Day 72 : Ragil

26 1 0
                                        

"Ekhem," Sekretaris itu berdehem keras mengalihkan perhatian sepasang saudara itu. Didetik itu juga mereka baru menyadari bahwa ada orang lain disana.

"Oh, kamu disini ternyata," ucap Aldrich.

"Siapa?" tanya Kinan.

"Sekretaris kakak."

"Oh." Kinan berdiri dari duduknya. "Aku pergi."

"Tunggu ... Apa kamu atlet bulutangkis?" Perempuan itu membuat Kinan memberhentikan langkahnya.

Kinan menatap perempuan itu lalu menggeleng.

"Tapi wajahmu sangat mirip. Suaranya pun sama."

"Maksudmu apa?" tanya Aldrich menyela Kinan yang akan menjawab.

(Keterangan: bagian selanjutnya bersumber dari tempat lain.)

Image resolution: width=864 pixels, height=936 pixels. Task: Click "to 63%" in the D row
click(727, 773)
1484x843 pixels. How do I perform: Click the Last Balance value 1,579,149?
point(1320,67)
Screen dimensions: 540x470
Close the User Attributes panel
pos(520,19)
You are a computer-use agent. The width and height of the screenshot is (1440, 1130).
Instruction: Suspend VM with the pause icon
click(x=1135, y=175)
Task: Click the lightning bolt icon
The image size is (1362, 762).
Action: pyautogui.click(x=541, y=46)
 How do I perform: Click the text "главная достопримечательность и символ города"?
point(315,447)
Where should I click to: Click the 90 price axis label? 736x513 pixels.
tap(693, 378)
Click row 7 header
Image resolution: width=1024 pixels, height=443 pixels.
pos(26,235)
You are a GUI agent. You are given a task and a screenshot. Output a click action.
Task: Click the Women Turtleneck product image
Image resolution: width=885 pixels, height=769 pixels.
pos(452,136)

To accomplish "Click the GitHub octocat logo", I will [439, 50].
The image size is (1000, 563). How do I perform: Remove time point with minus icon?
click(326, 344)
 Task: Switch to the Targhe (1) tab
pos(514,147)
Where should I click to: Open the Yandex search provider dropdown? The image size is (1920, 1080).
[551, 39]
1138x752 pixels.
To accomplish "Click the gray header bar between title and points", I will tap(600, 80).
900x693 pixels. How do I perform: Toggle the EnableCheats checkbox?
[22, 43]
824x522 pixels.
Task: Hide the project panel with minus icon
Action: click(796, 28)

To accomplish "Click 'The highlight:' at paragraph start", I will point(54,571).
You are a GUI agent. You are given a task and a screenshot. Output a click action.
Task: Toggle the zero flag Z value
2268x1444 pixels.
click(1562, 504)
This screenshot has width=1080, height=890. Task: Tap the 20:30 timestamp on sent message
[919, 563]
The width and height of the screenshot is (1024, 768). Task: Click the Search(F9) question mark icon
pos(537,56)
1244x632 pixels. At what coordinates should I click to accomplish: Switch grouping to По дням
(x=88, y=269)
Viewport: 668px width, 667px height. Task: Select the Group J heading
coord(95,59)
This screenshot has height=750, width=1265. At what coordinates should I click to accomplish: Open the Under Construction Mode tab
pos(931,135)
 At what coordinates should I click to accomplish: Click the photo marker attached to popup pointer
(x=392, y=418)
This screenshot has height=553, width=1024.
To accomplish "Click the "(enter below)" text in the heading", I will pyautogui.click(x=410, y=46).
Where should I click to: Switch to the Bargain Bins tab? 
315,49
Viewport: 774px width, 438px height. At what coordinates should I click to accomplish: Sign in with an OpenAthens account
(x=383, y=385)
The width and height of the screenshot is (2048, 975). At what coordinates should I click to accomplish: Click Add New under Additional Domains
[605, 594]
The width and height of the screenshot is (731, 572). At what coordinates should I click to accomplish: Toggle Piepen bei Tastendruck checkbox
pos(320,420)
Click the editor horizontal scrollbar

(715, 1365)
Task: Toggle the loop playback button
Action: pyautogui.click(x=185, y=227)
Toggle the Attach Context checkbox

"Anda tidak tahu? Atlet bulutangkis yang hilang setelah memenangkan lomba internasional sekitar satu tahun lalu?" jelas perempuan itu.

Satu tahun lalu?

"Princess-"

"Kembaranku." Kinan berlalu pergi dengan aura yang tidak bersahabat.

Aldrich tepekur. Jadi Kinan mempunyai kembaran? Kenapa dia baru tahu. Dan kenapa mereka merahasiakannya?

Aldrich tersadar, dia berjalan terburu agar bisa menyusul sang adik yang sudah cukup jauh. "Princess, tunggu."

"Princess!"

Kinan tidak mengindahkan panggilan Aldrich.

"Stop, Kinan! Kamu mau kemana?"

Kinan berhenti tiba-tiba dan menghadap tepat di depan Aldrich. "Kak, jangan ikutin Kinan."

"Kenapa? Kamu belum jawab pertanyaan kakak, Kinan."

"Aku ada urusan." Kinan berbalik dan melanjutkan jalannya. Tetapi baru beberapa langkah dia kembali berhenti. Memutar tubuhnya, berjalan cepat dan langsung memeluk tubuh tegap sang kakak.

"Ada ap-"

"Kak," sela Kinan memotong ucapan terkejut Aldrich.

Aldrich mengangkat Kinan ke gendongan koalanya. Sembari berjalan untuk kembali ke ruang kerjanya, dia bertanya, "Ada apa?"

"Bang Dinar suka perut."

Alis Aldrich berkerut bingung. "Oke...?"

"Bang Raka suka dada. Bang Agil suka leher."

Aldrich diam mendengarkan. Dia tahu adiknya belum selesai berbicara.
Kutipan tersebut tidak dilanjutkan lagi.